# What a waste of yarn!



## peppered (May 16, 2014)

But the end result is interesting.


----------



## Chrissy (May 3, 2011)

:roll: Some people have too much time on their hands.


----------



## peppered (May 16, 2014)

Chrissy said:


> :roll: Some people have too much time on their hands.


That yarn could make lots of goodies for people in need.
Besides, there was no bind off! Bet that would be a bear.


----------



## ADW55 (Mar 31, 2014)

An extreme waste of yarn and money.


----------



## DHobbit (Jan 11, 2014)

ADW55 said:


> An extreme waste of yarn and money.


----------



## bettyirene (Apr 5, 2012)

I was also thinking of all the things that could be knitted from that yarn for underprivileged people in this world.....didn't look much like enjoyment to me.


----------



## kiwiannie (Jul 30, 2011)

What a waste of yarn and time.

**********

▶ **JOB 1**:
Answer these questions about the yarn thread, one per line:
(a) What did peppered say was missing?
(b) According to ADW55, it was an extreme waste of what?
(c) What did kiwiannie call it a waste of?
▶ **JOB 2**: Rewrite the part of the yarn thread that opens with the words "I was also thinking" and closes with "yarn and time.", substituting "needy" for "underprivileged".

▶ **DATA**:
**********

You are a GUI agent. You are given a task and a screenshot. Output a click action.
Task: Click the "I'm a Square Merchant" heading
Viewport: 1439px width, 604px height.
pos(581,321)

**********

▶ **CORRECT ANSWER 1**:
(a) A bind off.
(b) Yarn and money.
(c) Yarn and time.

▶ **CORRECT ANSWER 2**:
I was also thinking of all the things that could be knitted from that yarn for needy people in this world.....didn't look much like enjoyment to me.


----------



## kiwiannie (Jul 30, 2011)

What a waste of yarn and time.